# So she told me that she doesn't trust me



## Dr. Rockstar (Mar 23, 2011)

On Friday, Mrs. Dr. Rockstar and I got into a big kerfluffle (can't call it a fight) because I forgot to tell her about a big event happening at our daughter's school that we really should have attending. Then she says that this is the reason she is the only responsible person in the family. Asked her bluntly if she trusted me. She said "Not right now, no." That hurt a lot, but eventually we were able to calm down.

Last night, when I thought we talk about it again without getting wound up again, I brought it up.
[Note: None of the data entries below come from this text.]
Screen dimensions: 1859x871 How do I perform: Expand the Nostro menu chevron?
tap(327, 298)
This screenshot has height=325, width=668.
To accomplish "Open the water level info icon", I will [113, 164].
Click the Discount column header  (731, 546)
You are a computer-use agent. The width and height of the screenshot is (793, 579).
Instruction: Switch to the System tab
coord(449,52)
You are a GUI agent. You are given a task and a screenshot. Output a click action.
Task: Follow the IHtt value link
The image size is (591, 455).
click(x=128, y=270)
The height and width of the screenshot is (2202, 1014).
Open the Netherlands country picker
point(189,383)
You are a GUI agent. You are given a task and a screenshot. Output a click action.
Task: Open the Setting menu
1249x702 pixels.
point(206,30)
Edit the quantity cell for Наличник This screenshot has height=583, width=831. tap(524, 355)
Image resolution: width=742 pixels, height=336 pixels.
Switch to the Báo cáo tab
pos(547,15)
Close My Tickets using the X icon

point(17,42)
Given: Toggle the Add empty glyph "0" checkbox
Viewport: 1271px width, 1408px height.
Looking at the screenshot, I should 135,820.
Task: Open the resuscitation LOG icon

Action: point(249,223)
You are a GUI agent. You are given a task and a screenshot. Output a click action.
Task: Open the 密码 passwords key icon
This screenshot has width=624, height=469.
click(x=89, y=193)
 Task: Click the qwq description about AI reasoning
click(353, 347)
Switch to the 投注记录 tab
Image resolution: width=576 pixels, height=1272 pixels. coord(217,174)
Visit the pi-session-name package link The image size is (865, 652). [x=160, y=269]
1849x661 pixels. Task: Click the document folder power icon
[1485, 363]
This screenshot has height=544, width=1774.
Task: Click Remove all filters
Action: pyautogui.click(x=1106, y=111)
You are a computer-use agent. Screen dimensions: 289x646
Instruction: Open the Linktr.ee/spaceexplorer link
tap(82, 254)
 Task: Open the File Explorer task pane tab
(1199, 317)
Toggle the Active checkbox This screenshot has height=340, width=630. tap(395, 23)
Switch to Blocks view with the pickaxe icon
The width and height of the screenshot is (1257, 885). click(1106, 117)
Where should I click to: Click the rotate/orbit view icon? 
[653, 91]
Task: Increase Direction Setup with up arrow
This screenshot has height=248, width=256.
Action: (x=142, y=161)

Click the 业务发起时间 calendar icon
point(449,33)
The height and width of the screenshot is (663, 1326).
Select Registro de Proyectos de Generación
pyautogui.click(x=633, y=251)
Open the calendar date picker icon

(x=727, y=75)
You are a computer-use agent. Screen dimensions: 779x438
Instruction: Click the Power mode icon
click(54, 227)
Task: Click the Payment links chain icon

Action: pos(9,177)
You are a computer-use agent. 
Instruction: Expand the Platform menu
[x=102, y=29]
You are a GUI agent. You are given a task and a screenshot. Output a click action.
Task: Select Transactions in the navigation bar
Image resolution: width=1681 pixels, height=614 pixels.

I ask if she really doesn't trust me, and her response was to say that she felt awful about hurting my feelings like that on Friday. But that wasn't an answer to my question. I asked her if that meant that she was standing by what she said, and she said that, yes, she did.

This bothers me for two reasons:

First, to a large degree she's right. I have a terrible memory and can forget instructions seconds after I hear them. I've had some real self-esteem issues tied directly to my belief that I am untrustworthy. 

Secondly, I've feel like she's never totally trusted me. Early in our marriage I would waste money on unnecessary things and trying to hide my spending from my wife. We had a huge fight about her not being able to trust me to handle money. And for years after that, I'd have to turn my receipts over to her so she could make sure that I wasn't trying to sneak any LIttle Debbie Swiss Rolls (a vice of mine) in with the groceries. Since then, I've never felt like I've earned her complete trust back.

I believe that trust is one of those things that is foundational for a good marriage: Love, trust, respect, honesty and loyalty. And you either have it or you don't. And if you don't have even one of the things on the list, then none of the others really matter.

I understand that what you're reading here is being filtered through my perception of the events. But am I out of line in expecting my wife to trust me? Should I expect an apology out of her for saying it, or just for hurting my feelings. Should I expect my wife to trust me even when I make mistakes.

(Also, just to fend off any questions coming down the pike, we have never been unfaithful to each other, not even in an emotional affair. We have complete access each other's email and voicemail. So, as far as I can tell, the only reason she has to not trust me is because I'm bad at remembering things.)

Help!


----------



## CandieGirl (Apr 27, 2011)

Get yourself a diary or mark important events in your phone's calendar feature. Set reminders. Show that you're working on it!

When was this money hiding? How long ago? It sounds like it was awhile ago...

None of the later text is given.